Im Winterthurer Stadtkreis Töss gibt es immer mehr Bordelle. Fast jede Woche gehen bei der Stadt entsprechende Baugesuche ein. Nun hat auch der Primarschulpräsident von Turbenthal ZH das Geschäft für sich entdeckt. Zusammen mit seinem Sohn baut der parteilose Primarschulpräsident Peter Favre ein 120-jähriges Wohnhaus an der Zürcherstrasse zu einem Bordell um. Das entsprechende Baugesuch ihrer gemeinsamen Firma Strategic Investments AG ist gegenwärtig auf der Website der Stadt Winterthur aufgeschaltet.

Im neuen «Gewerbehaus für erotische Dienstleistungen» in der Nähe der Autobahn sollen ab Mitte Jahr auf drei Etagen Freier bedient werden. Favre, der am 1. März als Primarschulpräsident der Tösstaler Gemeinde Turbenthal bestätigt wurde, hatte das Haus Ende Januar zusammen mit seinem Sohn gekauft.

Jeder könne sein Geld so anlegen wie er wolle, sagte Favre gegenüber dem «Landboten». Mit einem Etablissement verdiene man sicher mehr als mit Wohnungen. Etwas anderes sei an dieser Lage ohnehin nicht rentabel.

«Edel und diskret»

Betreiben wird der Schulpräsident das Bordell aber nicht selber. Jeder Stock soll einzeln vermietet werden. «Edel und diskret» stelle er sich das Ganze vor. Rote Lämpchen in den Fenstern werde es keine geben. Favre selbst war am Mittwoch für eine Stellungnahme nicht erreichbar.

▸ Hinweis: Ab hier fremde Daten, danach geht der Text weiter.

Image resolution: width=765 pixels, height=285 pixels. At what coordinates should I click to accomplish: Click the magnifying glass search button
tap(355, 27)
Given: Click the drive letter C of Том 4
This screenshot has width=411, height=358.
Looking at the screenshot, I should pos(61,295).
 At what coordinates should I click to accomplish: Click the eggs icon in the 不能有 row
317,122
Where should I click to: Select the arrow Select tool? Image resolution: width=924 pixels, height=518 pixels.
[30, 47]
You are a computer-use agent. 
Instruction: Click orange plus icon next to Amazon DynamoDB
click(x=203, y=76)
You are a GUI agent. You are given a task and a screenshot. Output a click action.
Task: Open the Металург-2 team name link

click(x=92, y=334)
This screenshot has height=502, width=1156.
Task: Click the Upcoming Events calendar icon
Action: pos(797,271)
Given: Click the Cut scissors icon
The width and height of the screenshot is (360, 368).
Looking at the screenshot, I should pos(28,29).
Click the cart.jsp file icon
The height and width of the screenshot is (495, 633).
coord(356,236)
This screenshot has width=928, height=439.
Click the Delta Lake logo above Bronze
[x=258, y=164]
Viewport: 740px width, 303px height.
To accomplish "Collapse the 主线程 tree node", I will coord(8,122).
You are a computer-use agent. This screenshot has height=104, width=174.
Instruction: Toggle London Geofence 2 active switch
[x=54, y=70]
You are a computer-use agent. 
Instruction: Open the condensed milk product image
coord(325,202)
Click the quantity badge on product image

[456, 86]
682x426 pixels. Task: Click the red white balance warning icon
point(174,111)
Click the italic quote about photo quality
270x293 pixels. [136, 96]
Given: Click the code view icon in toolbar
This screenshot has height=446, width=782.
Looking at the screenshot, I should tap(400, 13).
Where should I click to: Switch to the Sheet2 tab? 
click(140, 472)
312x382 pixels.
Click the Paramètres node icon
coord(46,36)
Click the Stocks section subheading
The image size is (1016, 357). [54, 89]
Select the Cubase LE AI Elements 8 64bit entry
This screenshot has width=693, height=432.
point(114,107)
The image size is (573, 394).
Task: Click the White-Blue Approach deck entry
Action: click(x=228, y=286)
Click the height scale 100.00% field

Erst vor einer Woche hatten besorgte Quartierbewohner dem Polizeivorsteher Michael Künzle (CVP) eine Petition mit 800 Unterschriften überreicht. Darin forderten sie vom Stadtrat, dieser sollte das Sexgewerbe in Töss einschränken.

Die Elten der Primarschule Turbenthal sind über Favres Pläne entsetzt.

Kein Problem für die Schulpflege

Die Sprecherin der Schulpflege, Sandra Eberle, lässt ausrichten: «Die private Tätigkeit von Peter Favre hat seine Arbeit als Schulpräsident nie tangiert.» Diese Sache betreffe alleine ihn und die Stadt Winterthur, welche über das Baugesuch entscheiden muss. Weitere Fragen bleiben unbeantwortet.